Simplicity Financial Services principal Rob Downham has also contemplated using a similar model but he still has reservations.
He says: “It is difficult at the moment. If we work on the basis that the market is going to be less intermediary-led, do we need to embrace this as a new reality? I am starting to come round to the fact that you have either got to go and get another job or embrace the new reality.”
’You have either got to go and get another job or embrace the new reality’
He adds: “We could just point people in the direction of a lender but if we are recommending a client goes to First Direct, for example, we have to go through the process of formally explaining why we have recommended that lender. We cannot do that for £99.
“We are considering offering a service where the client can choose between two options. Under one option we only look at the intermediary products and administer the mortgage through to completion. Under the other option we would look at direct deals but would not get involved in the administration.”
Emba group sales and marketing director Mike Fitzgerald has also considered the approach.
He says: “It is the way forward for certain people but then they are in the clutches of the bank. Are you really doing the client a good deal? If you send a person down to the bank, that bank will try and sell them contents insurance, for example. That is fine but it is very expensive.”
Some are concerned about the customer’s willingness to part with an upfront fee when they can go somewhere else to a fee-free broker.
Fleming-Duffy says: “Some consumers do not like the idea of paying £99 upfront.”
Fitzgerald remains sceptical about whether the model will become more mainstream.
He says: “There are too many questions to be answered. Some people will go down this route but I do not think it will really catch on.”
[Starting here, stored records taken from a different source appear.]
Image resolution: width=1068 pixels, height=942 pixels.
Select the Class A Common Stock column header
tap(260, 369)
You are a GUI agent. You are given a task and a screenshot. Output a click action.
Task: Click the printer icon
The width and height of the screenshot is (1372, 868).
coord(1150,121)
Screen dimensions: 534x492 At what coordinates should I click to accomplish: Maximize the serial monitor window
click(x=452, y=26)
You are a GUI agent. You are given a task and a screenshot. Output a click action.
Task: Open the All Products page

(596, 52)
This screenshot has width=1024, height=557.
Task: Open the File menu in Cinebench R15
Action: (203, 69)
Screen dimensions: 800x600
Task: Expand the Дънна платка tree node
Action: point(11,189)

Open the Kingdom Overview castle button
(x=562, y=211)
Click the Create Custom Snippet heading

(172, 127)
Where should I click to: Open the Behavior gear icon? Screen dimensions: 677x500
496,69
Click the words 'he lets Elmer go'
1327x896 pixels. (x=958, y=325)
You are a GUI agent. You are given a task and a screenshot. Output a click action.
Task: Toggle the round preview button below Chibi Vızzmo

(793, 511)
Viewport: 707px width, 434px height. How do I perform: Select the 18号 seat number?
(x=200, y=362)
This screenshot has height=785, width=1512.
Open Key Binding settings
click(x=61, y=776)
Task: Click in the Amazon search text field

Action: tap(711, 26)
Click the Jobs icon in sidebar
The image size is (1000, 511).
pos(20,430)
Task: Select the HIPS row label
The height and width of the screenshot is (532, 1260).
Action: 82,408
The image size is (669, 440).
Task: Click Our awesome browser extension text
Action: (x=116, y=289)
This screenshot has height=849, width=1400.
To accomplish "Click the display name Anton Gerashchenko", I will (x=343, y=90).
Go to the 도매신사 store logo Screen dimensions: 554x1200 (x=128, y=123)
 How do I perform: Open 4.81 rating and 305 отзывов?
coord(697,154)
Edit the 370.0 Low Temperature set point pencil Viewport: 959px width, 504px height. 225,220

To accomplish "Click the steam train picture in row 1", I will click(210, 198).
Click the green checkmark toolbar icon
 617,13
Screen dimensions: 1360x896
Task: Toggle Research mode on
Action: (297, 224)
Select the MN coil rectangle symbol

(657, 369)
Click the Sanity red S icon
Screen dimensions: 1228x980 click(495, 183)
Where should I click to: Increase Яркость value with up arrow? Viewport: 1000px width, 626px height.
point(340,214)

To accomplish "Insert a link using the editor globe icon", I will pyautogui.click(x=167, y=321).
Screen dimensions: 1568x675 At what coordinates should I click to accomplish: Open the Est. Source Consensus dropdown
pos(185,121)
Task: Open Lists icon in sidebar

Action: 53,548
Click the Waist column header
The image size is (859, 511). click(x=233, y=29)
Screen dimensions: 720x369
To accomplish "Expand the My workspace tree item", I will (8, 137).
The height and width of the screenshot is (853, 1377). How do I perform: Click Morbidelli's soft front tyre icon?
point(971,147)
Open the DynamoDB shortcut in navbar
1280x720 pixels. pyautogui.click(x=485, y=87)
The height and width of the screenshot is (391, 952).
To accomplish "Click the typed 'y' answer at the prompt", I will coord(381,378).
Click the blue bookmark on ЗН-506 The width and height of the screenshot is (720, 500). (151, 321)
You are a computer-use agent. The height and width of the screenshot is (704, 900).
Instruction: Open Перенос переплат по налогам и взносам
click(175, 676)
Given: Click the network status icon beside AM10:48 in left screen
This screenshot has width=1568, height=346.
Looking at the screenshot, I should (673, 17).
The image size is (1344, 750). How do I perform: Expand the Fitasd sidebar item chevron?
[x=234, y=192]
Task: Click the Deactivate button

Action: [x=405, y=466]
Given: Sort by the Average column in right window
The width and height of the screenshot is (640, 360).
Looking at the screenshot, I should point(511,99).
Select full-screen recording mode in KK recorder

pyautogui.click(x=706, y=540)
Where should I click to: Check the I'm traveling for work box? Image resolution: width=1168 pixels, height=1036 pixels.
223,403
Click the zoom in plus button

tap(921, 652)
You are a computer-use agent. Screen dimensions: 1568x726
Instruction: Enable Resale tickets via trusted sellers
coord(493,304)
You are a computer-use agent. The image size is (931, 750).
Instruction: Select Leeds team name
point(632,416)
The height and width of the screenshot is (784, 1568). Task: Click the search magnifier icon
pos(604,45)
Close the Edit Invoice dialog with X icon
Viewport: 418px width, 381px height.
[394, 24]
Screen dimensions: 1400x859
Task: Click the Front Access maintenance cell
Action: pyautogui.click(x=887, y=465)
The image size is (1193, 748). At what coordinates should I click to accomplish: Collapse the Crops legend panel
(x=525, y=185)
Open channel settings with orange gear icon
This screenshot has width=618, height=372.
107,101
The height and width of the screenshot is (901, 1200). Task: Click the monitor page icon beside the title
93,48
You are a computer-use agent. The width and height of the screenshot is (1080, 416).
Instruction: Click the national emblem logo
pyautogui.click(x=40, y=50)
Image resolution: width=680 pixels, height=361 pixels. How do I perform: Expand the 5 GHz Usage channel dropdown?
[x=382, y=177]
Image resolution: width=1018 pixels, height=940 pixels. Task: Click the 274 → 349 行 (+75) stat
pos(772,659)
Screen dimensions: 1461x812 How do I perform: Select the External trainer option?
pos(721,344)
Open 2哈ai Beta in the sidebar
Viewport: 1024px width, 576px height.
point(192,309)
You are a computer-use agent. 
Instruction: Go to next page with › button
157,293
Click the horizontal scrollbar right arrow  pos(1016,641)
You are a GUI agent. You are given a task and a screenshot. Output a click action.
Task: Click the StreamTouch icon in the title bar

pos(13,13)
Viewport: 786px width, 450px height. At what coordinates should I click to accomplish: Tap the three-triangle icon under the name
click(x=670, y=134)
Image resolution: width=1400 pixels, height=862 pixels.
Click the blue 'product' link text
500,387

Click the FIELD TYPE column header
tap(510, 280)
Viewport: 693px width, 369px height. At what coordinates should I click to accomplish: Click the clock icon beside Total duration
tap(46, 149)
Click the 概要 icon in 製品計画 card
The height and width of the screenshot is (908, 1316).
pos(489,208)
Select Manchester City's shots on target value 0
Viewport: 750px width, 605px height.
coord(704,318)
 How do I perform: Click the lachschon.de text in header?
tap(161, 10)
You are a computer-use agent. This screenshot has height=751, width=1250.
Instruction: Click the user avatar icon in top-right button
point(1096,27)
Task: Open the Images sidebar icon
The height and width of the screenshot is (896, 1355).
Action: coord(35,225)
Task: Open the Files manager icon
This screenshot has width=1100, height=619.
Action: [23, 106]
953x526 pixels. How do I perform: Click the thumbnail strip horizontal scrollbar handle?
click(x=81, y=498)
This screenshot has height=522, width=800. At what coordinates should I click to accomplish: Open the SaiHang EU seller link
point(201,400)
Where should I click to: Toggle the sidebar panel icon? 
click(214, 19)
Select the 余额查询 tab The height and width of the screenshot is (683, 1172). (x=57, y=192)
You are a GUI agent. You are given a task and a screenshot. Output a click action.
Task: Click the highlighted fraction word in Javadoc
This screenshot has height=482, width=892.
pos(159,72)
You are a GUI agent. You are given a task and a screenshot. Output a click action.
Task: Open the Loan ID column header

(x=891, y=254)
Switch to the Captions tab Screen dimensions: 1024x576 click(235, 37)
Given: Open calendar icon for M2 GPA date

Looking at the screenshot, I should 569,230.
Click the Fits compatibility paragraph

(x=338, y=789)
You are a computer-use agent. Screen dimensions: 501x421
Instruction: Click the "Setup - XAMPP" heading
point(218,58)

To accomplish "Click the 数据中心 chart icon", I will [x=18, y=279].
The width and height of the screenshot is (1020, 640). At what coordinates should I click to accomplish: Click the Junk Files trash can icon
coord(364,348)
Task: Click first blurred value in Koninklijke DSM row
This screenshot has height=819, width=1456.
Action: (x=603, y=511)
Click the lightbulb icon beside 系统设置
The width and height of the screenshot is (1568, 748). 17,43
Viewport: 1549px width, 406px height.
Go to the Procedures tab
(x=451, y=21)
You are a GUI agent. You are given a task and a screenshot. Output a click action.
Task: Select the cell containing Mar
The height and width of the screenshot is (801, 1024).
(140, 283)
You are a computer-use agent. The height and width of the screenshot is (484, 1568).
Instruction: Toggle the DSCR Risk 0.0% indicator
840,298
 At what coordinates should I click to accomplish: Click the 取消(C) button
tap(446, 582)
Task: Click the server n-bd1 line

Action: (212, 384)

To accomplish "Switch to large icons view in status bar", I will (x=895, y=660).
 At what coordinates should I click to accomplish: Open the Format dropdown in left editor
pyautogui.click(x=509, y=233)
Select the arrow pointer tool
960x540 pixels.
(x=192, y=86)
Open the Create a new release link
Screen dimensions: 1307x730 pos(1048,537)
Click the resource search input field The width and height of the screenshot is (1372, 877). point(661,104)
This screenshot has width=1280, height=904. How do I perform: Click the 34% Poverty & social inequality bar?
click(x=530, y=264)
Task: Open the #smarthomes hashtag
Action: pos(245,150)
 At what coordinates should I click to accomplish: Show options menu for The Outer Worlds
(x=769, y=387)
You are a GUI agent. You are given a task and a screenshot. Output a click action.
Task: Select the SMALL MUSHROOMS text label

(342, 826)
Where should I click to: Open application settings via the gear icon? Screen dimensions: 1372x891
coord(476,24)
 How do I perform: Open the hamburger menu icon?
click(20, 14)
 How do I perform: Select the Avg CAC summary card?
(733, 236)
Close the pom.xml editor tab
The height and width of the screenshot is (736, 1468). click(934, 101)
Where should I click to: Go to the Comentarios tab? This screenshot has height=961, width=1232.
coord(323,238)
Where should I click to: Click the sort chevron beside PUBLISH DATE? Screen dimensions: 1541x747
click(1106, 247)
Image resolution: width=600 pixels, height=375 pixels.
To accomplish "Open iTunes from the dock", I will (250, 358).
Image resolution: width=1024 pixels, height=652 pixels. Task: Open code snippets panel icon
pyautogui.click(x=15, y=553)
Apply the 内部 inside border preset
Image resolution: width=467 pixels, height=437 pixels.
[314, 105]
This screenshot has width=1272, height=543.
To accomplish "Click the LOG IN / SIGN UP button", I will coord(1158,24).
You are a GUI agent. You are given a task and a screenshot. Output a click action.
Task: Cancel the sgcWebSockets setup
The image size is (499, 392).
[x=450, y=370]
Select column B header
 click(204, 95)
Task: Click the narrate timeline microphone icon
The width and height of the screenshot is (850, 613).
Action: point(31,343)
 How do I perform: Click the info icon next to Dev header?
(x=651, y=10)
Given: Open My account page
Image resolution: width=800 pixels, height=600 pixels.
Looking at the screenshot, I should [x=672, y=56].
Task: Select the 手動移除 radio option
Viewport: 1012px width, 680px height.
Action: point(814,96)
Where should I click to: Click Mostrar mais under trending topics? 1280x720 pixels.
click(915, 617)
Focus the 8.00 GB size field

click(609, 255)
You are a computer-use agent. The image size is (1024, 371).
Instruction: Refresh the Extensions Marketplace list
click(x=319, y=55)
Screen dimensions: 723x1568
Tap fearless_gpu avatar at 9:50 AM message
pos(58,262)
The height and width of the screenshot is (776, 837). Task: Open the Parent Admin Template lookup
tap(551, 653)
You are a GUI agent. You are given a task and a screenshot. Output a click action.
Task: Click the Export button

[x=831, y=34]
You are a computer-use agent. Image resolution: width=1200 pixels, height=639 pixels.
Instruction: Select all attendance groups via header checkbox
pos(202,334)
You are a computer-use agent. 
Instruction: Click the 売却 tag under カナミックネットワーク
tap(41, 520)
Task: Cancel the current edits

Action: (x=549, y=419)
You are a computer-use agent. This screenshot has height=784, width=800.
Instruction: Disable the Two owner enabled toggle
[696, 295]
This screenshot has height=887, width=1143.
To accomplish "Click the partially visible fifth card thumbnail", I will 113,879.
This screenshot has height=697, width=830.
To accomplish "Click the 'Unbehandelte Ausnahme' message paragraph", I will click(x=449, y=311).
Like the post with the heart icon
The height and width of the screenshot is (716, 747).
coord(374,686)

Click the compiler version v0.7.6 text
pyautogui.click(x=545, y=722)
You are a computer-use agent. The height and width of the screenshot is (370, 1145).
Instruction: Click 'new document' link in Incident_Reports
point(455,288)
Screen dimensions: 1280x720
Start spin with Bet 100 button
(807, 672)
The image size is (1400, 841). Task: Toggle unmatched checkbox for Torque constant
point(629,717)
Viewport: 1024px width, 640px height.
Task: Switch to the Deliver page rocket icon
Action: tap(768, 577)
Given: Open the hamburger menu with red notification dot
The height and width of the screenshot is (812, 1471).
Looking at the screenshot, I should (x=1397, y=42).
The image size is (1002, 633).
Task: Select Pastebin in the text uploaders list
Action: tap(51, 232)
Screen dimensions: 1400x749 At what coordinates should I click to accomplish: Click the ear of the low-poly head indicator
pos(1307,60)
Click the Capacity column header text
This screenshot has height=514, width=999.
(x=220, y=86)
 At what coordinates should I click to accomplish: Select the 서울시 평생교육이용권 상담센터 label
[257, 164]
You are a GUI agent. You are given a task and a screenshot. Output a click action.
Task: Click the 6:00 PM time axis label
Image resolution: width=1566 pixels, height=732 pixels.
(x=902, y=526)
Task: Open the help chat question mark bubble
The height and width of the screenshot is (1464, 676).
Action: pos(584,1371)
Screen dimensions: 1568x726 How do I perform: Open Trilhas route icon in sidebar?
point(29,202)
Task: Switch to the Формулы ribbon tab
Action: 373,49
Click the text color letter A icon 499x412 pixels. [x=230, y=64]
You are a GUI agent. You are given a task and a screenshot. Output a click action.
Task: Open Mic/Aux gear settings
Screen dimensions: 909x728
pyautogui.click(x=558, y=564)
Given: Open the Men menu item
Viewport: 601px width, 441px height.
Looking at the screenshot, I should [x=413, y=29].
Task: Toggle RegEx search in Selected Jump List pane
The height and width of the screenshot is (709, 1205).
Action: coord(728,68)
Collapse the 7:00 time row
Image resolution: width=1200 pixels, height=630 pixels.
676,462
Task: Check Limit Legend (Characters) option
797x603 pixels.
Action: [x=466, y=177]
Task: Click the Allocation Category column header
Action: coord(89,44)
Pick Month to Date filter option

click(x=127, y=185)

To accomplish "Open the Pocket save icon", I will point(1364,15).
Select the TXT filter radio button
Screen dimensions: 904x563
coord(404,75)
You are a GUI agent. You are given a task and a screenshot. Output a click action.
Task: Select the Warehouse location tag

PMS executive chairman John Malone says: “Potentially it has got legs but you have to capture the client and how do you do that? One of the things we have to do, which is something we need to do through our trade body the Association of Mortgage Intermediaries, is demonstrate the value of advice that can be attained through intermediaries.”
AMI director Robert Sinclair says there will always be deals that brokers cannot access.
He says: “We can never cover the whole market but brokers can be representative of the whole market and the regulator accepts that.”
He says brokers have to tread carefully when it comes to recommending direct deals.
Sinclair adds: “They have to have an appropriate key facts illustration and the lender has to have an appropriate one their end. Therefore, brokers could fall foul of the lender’s capacity to deliver what is required.”